_WHAT TO DO:_
Reproduce the lines below word for word, keeping every character and line break unchanged.

-------- EXTRACTED ENTRIES --------

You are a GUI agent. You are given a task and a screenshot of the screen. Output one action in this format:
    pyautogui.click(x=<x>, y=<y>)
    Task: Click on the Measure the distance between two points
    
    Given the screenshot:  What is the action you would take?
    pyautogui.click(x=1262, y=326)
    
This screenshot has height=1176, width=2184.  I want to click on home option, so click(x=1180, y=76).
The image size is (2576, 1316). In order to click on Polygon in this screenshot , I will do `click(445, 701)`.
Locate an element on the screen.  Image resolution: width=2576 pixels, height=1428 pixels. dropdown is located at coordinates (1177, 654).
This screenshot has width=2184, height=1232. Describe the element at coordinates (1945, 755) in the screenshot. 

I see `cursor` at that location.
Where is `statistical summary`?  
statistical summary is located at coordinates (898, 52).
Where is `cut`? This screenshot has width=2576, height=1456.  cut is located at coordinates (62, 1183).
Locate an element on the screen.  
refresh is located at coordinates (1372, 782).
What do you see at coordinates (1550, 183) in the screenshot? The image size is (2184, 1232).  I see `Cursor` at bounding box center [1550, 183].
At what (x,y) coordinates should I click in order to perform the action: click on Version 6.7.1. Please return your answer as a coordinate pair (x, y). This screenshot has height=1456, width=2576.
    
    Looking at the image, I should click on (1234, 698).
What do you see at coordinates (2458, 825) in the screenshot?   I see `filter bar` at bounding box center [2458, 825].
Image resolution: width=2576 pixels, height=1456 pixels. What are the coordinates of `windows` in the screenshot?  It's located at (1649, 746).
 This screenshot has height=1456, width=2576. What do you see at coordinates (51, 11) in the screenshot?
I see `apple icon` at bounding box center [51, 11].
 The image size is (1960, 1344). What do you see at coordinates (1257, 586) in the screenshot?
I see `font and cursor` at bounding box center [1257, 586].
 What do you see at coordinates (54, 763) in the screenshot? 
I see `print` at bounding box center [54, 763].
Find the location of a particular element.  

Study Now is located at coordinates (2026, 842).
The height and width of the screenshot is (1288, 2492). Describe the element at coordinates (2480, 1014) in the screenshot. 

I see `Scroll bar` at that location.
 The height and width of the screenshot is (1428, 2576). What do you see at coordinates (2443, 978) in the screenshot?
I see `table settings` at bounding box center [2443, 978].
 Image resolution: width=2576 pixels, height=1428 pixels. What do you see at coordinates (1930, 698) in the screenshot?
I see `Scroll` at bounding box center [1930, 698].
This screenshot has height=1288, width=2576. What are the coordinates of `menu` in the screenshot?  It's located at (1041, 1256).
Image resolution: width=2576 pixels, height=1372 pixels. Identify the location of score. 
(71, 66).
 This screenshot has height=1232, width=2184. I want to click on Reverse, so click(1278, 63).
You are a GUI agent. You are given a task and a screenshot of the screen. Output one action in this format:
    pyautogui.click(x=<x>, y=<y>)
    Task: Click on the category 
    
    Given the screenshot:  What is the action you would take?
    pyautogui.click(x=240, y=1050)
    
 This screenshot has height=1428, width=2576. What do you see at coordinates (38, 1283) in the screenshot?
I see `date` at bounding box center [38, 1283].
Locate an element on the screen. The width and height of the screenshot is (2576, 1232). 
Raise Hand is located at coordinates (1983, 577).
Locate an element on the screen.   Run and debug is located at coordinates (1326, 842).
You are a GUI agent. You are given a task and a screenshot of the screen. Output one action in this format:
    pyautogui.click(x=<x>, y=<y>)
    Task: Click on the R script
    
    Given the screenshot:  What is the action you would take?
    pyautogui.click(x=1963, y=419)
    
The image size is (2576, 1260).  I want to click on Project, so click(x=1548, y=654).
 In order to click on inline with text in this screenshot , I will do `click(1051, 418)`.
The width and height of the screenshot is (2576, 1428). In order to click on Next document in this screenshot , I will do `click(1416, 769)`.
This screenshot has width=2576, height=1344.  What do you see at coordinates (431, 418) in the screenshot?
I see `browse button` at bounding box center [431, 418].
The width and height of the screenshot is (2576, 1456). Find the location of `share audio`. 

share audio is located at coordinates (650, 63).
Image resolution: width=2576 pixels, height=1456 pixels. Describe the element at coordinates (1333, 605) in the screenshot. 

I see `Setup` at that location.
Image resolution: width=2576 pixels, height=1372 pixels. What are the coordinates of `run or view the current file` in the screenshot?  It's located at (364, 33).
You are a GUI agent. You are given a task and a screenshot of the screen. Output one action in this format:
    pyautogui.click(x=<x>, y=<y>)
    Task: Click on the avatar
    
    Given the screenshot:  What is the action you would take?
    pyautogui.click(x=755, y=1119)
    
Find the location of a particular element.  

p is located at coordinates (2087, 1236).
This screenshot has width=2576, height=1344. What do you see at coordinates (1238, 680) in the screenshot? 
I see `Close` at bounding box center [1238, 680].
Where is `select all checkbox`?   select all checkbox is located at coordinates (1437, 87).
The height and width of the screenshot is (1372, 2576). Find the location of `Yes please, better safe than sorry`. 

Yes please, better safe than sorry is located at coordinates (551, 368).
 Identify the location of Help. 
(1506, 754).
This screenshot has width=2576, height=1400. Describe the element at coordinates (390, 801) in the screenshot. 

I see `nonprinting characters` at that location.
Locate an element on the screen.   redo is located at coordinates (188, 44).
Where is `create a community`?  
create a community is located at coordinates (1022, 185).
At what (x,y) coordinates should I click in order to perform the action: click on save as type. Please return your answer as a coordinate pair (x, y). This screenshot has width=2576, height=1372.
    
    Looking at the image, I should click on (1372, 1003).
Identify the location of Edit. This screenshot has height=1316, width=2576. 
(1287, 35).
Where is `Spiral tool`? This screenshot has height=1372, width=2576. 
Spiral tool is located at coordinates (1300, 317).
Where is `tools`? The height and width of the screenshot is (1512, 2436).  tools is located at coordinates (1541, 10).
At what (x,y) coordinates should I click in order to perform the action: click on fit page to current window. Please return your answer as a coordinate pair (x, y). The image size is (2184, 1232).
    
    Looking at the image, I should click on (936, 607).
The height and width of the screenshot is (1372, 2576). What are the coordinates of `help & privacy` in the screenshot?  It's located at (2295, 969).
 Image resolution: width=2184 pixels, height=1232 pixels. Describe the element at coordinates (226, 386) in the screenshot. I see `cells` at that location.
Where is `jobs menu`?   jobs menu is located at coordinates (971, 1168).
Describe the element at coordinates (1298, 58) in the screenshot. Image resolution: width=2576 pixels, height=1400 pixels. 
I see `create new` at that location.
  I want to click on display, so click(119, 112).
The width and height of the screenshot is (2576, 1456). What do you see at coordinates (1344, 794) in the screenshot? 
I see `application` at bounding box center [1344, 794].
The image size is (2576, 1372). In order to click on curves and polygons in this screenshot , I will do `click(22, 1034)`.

--------

_OUTPUT BELOW:_
You are a GUI agent. You are given a task and a screenshot of the screen. Output one action in this format:
    pyautogui.click(x=<x>, y=<y>)
    Task: Click on the Measure the distance between two points
    
    Given the screenshot:  What is the action you would take?
    pyautogui.click(x=1262, y=326)
    
This screenshot has height=1176, width=2184.  I want to click on home option, so click(x=1180, y=76).
The image size is (2576, 1316). In order to click on Polygon in this screenshot , I will do `click(445, 701)`.
Locate an element on the screen.  Image resolution: width=2576 pixels, height=1428 pixels. dropdown is located at coordinates (1177, 654).
This screenshot has width=2184, height=1232. Describe the element at coordinates (1945, 755) in the screenshot. 

I see `cursor` at that location.
Where is `statistical summary`?  
statistical summary is located at coordinates (898, 52).
Where is `cut`? This screenshot has width=2576, height=1456.  cut is located at coordinates (62, 1183).
Locate an element on the screen.  
refresh is located at coordinates (1372, 782).
What do you see at coordinates (1550, 183) in the screenshot? The image size is (2184, 1232).  I see `Cursor` at bounding box center [1550, 183].
At what (x,y) coordinates should I click in order to perform the action: click on Version 6.7.1. Please return your answer as a coordinate pair (x, y). This screenshot has height=1456, width=2576.
    
    Looking at the image, I should click on (1234, 698).
What do you see at coordinates (2458, 825) in the screenshot?   I see `filter bar` at bounding box center [2458, 825].
Image resolution: width=2576 pixels, height=1456 pixels. What are the coordinates of `windows` in the screenshot?  It's located at (1649, 746).
 This screenshot has height=1456, width=2576. What do you see at coordinates (51, 11) in the screenshot?
I see `apple icon` at bounding box center [51, 11].
 The image size is (1960, 1344). What do you see at coordinates (1257, 586) in the screenshot?
I see `font and cursor` at bounding box center [1257, 586].
 What do you see at coordinates (54, 763) in the screenshot? 
I see `print` at bounding box center [54, 763].
Find the location of a particular element.  

Study Now is located at coordinates (2026, 842).
The height and width of the screenshot is (1288, 2492). Describe the element at coordinates (2480, 1014) in the screenshot. 

I see `Scroll bar` at that location.
 The height and width of the screenshot is (1428, 2576). What do you see at coordinates (2443, 978) in the screenshot?
I see `table settings` at bounding box center [2443, 978].
 Image resolution: width=2576 pixels, height=1428 pixels. What do you see at coordinates (1930, 698) in the screenshot?
I see `Scroll` at bounding box center [1930, 698].
This screenshot has height=1288, width=2576. What are the coordinates of `menu` in the screenshot?  It's located at (1041, 1256).
Image resolution: width=2576 pixels, height=1372 pixels. Identify the location of score. 
(71, 66).
 This screenshot has height=1232, width=2184. I want to click on Reverse, so click(1278, 63).
You are a GUI agent. You are given a task and a screenshot of the screen. Output one action in this format:
    pyautogui.click(x=<x>, y=<y>)
    Task: Click on the category 
    
    Given the screenshot:  What is the action you would take?
    pyautogui.click(x=240, y=1050)
    
 This screenshot has height=1428, width=2576. What do you see at coordinates (38, 1283) in the screenshot?
I see `date` at bounding box center [38, 1283].
Locate an element on the screen. The width and height of the screenshot is (2576, 1232). 
Raise Hand is located at coordinates (1983, 577).
Locate an element on the screen.   Run and debug is located at coordinates (1326, 842).
You are a GUI agent. You are given a task and a screenshot of the screen. Output one action in this format:
    pyautogui.click(x=<x>, y=<y>)
    Task: Click on the R script
    
    Given the screenshot:  What is the action you would take?
    pyautogui.click(x=1963, y=419)
    
The image size is (2576, 1260).  I want to click on Project, so click(x=1548, y=654).
 In order to click on inline with text in this screenshot , I will do `click(1051, 418)`.
The width and height of the screenshot is (2576, 1428). In order to click on Next document in this screenshot , I will do `click(1416, 769)`.
This screenshot has width=2576, height=1344.  What do you see at coordinates (431, 418) in the screenshot?
I see `browse button` at bounding box center [431, 418].
The width and height of the screenshot is (2576, 1456). Find the location of `share audio`. 

share audio is located at coordinates (650, 63).
Image resolution: width=2576 pixels, height=1456 pixels. Describe the element at coordinates (1333, 605) in the screenshot. 

I see `Setup` at that location.
Image resolution: width=2576 pixels, height=1372 pixels. What are the coordinates of `run or view the current file` in the screenshot?  It's located at (364, 33).
You are a GUI agent. You are given a task and a screenshot of the screen. Output one action in this format:
    pyautogui.click(x=<x>, y=<y>)
    Task: Click on the avatar
    
    Given the screenshot:  What is the action you would take?
    pyautogui.click(x=755, y=1119)
    
Find the location of a particular element.  

p is located at coordinates (2087, 1236).
This screenshot has width=2576, height=1344. What do you see at coordinates (1238, 680) in the screenshot? 
I see `Close` at bounding box center [1238, 680].
Where is `select all checkbox`?   select all checkbox is located at coordinates (1437, 87).
The height and width of the screenshot is (1372, 2576). Find the location of `Yes please, better safe than sorry`. 

Yes please, better safe than sorry is located at coordinates (551, 368).
 Identify the location of Help. 
(1506, 754).
This screenshot has width=2576, height=1400. Describe the element at coordinates (390, 801) in the screenshot. 

I see `nonprinting characters` at that location.
Locate an element on the screen.   redo is located at coordinates (188, 44).
Where is `create a community`?  
create a community is located at coordinates (1022, 185).
At what (x,y) coordinates should I click in order to perform the action: click on save as type. Please return your answer as a coordinate pair (x, y). This screenshot has width=2576, height=1372.
    
    Looking at the image, I should click on (1372, 1003).
Identify the location of Edit. This screenshot has height=1316, width=2576. 
(1287, 35).
Where is `Spiral tool`? This screenshot has height=1372, width=2576. 
Spiral tool is located at coordinates (1300, 317).
Where is `tools`? The height and width of the screenshot is (1512, 2436).  tools is located at coordinates (1541, 10).
At what (x,y) coordinates should I click in order to perform the action: click on fit page to current window. Please return your answer as a coordinate pair (x, y). The image size is (2184, 1232).
    
    Looking at the image, I should click on (936, 607).
The height and width of the screenshot is (1372, 2576). What are the coordinates of `help & privacy` in the screenshot?  It's located at (2295, 969).
 Image resolution: width=2184 pixels, height=1232 pixels. Describe the element at coordinates (226, 386) in the screenshot. I see `cells` at that location.
Where is `jobs menu`?   jobs menu is located at coordinates (971, 1168).
Describe the element at coordinates (1298, 58) in the screenshot. Image resolution: width=2576 pixels, height=1400 pixels. 
I see `create new` at that location.
  I want to click on display, so click(119, 112).
The width and height of the screenshot is (2576, 1456). What do you see at coordinates (1344, 794) in the screenshot? 
I see `application` at bounding box center [1344, 794].
The image size is (2576, 1372). In order to click on curves and polygons in this screenshot , I will do `click(22, 1034)`.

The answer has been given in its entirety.